Background information
- Origin: Hamburg, Germany
- Genres: Dance; electronic;
- Years active: 2015–present
- Members: Thorben Diekmann; Ameen Khayer;
- Website: shkoon-music.com

= Shkoon =

Band

Shkoon (شكون, /apc/; ) is a German–Syrian band based in Hamburg, Germany. The band was formed in 2015 when Ameen Khayer (born in Deir ez-Zor, Syria) and Thorben Diekmann (born in Hamburg) met during a spontaneous jam session in their flat. Their music is a message for cultural diversity that mixes old traditional music elements of the Arab community, such as Syrian folklore with modern electronic beats. Shkoon released their debut album Rima in 2019, followed by their live album Firaq in 2022, and their latest studio album Masrahiya in 2023.

== History ==
=== Formation and name ===
Khayer arrived in Germany in 2015 as a Syrian refugee. He shared a flat with Thorben and ten others, and everything began with a spontaneous jam session between the two. Khayer loved to sing Mawwal and Thorben was a musician, their musical bond was a coincidence that led to the start of their collaboration. Khayer had never pursued music before, but he was passionate about Arabic music. Thorben, on the other hand, brought a complementary skill set that balanced their partnership. The first Arabic word that Khayer taught Thorben was shkūn, meaning "what" in the Arabic dialect spoken in Deir ez-Zor. The band started with no name and in their early days, audiences often approached them, curious to know what type of music they played because they weren't familiar with the genre; this frequent question inspired the band's name.
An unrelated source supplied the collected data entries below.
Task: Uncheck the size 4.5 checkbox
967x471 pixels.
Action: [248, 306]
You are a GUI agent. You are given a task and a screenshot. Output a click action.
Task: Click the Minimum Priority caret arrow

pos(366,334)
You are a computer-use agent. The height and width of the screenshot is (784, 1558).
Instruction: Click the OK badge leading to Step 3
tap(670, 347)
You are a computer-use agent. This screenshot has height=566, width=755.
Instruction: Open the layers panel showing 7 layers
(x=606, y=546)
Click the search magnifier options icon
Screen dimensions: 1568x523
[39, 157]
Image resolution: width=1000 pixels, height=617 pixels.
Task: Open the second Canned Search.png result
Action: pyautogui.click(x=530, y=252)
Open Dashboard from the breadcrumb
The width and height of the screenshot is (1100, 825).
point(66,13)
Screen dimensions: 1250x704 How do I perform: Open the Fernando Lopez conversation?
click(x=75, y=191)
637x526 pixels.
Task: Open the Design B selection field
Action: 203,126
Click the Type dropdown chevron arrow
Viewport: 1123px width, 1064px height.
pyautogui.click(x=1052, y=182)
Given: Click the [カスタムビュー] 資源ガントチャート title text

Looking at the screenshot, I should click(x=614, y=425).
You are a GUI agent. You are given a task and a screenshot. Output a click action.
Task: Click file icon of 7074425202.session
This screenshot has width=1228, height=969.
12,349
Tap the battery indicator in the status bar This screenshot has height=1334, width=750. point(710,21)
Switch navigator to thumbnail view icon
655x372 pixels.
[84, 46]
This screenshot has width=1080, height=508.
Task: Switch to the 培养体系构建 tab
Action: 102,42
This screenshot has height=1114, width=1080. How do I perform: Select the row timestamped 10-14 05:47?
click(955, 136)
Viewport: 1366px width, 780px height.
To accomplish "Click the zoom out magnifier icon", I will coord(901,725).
=== Early life and background ===

==== Ameen Khayer ====
Khayer was born and raised in Deir ez-Zor, Syria, in a liberal and open-minded family. His father was an artist, his mother a primary school teacher, and he has one brother and one sister. After completing high school, he moved to Latakia, Syria to study marine engineering in 2011, when the Syrian civil war started. In 2014, a political-driven dispute among university students resulted in Khayer being held by the secret police for 34 days because he was a rebel against his government. He was later released on clemency grounds. In 2015, he left Syria for Turkey by land to seek safety and continue his education but this plan didn't work out He then decided to move to Germany, but as a Syrian refugee, an airplane and a safe trip weren't an option. After crossing the sea to the Greek island of Lesbos, he traveled through Macedonia, Serbia, Hungary, and Austria, reportedly walking around 6,500 kilometers from Lesbos to Germany. After Shkoon was formed, Khayer faced significant challenges obtaining visa approvals due to his refugee status in Germany, which limited him to a blue passport, a travel document for refugees. As a result, they had to decline many requests for shows, and Thorben was forced to perform without Khayer twice.

==== Thorben Diekmann ====
Diekmann's passion for music started when he started learning piano at the age of nine. He practiced music his whole life so he is a trained musician. By the time he met Khayer, he had recently started collaborating with others on music production. However, after facing challenges in teamwork, he decided to work independently. Yet, their bond was powerful enough to make him reconsider his decision. In addition to his passion for music, Thorben volunteered with various organizations that collected donations for Syrian refugees who arrived in Germany in 2015, which eventually led him to meet his teammate.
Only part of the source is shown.